FATE DECISION SIGNALING

The ability of cells to sense their environment and respond to it is one of the most basic function common to all living organisms. Individual cells constantly integrate a large array of inputs such as growth factor signals, metabolic and mechanical status, to make decisions about whether to grow, divide, migrate, differentiate to a specific lineage, or die. Complex signaling networks allow to integrate these cellular inputs into clear-cut, robust fate decisions. While most of what we know about signaling networks comes from population average methods (western blots, proteomics, …), modern technologies now allow us to measure signaling dynamics in thousands of single living cells with unprecedented spatio-temporal resolution. This provides novel information that refines our current understanding of signaling networks.

One of the focus of the lab is to build novel biosensor systems to visualize single-cell signaling dynamics at second and micrometer time/length scales. We also engineer optogenetic/microfluidic actuator systems to manipulate signaling at these specific spatio-temporal scales. Modern live cell imaging technologies then allow us to measure/manipulate signaling dynamics in thousands of single cells. We are then confronted to large datasets that require modern computer vision tools for automated image analysis, statistic approaches to characterize the signaling time-series, and mathematical modelling to provide insight into about the underlying signaling networks. We use this multidisciplinary toolkit to study receptor tyrosine kinase signaling in a variety of fate decision model systems, as well as in cancer, and stem cell biology.

We have recently focused on ERK MAPK signaling and shown that different cells within a population can display significantly different signaling states that, for now, most often have been averaged out by population average measurements. These heterogeneous signaling states reflect the fate decision heterogeneity typically present in a population of cells. In addition to the measurements of these dynamic single-cell, signaling states, which is already highly informative, we have shown that temporally perturbing these signaling dynamics using optogenetic and microfluidic actuators, is highly informative about the underlying signaling network circuitry. This approach, when coupled to mathematical modelling, enables a quantitative understanding of the non-linear behavior of signaling networks. This can then provide insight about phenomena such as the emergence of robustness in these signaling networks. The novel insights we derive from our multidisciplinary approach provide novel opportunities to reprogram fate decisions in stem cell biology, or to measure signaling heterogeneity and network robustness that feed into mechanisms of cancer drug resistance during targeted therapy. Together, our approach provides new insight into pathologies such as cancer, inflammation and developmental disorders.

__To do__:
Answer these questions from the fate decision signaling text, one per line.
(a) Which population average methods does the text give as examples?
(b) What two kinds of actuator systems does the lab engineer?
(c) Which signaling pathway has the lab recently focused on?

__Supplied entries__:
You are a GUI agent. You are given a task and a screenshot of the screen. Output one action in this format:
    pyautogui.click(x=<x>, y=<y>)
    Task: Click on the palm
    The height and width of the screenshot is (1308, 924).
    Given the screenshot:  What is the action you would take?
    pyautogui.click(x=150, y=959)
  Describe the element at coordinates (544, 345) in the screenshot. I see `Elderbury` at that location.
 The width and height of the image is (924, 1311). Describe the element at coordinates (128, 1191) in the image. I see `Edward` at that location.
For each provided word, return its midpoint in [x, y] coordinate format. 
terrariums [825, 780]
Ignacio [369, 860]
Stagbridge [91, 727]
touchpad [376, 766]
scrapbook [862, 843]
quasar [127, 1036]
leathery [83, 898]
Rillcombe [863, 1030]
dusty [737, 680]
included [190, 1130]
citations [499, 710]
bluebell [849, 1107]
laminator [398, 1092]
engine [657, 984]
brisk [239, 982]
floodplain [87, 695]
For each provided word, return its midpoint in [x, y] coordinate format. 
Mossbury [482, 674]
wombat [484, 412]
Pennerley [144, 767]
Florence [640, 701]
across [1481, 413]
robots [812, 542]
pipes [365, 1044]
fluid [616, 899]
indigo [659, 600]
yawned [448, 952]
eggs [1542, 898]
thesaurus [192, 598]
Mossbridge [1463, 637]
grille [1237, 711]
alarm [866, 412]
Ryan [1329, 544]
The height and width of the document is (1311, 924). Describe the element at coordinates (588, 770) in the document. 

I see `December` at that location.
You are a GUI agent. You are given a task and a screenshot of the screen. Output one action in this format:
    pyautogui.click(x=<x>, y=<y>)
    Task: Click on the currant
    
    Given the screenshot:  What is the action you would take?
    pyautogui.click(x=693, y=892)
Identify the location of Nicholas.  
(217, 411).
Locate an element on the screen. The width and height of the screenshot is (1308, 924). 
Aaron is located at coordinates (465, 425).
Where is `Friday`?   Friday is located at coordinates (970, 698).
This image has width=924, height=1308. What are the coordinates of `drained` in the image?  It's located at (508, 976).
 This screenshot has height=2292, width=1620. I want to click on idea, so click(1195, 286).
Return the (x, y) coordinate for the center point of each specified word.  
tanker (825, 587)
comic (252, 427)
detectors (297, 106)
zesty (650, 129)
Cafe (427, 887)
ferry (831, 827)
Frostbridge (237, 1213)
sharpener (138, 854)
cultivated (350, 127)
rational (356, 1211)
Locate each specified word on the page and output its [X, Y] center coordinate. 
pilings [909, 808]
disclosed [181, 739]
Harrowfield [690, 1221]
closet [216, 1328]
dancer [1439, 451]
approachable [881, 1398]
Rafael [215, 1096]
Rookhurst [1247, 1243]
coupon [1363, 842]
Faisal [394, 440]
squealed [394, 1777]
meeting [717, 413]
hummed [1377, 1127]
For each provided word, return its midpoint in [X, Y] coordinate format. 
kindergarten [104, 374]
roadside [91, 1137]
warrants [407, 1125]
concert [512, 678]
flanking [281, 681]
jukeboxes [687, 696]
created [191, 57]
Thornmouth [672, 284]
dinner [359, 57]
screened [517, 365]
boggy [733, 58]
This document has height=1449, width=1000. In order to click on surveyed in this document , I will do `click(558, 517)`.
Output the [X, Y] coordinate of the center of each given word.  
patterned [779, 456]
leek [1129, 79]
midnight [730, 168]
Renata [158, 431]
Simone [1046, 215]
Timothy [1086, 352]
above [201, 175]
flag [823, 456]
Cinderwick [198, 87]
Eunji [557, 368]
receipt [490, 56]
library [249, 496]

__Your response__:
(a) Western blots and proteomics.
(b) Optogenetic and microfluidic actuator systems.
(c) ERK MAPK signaling.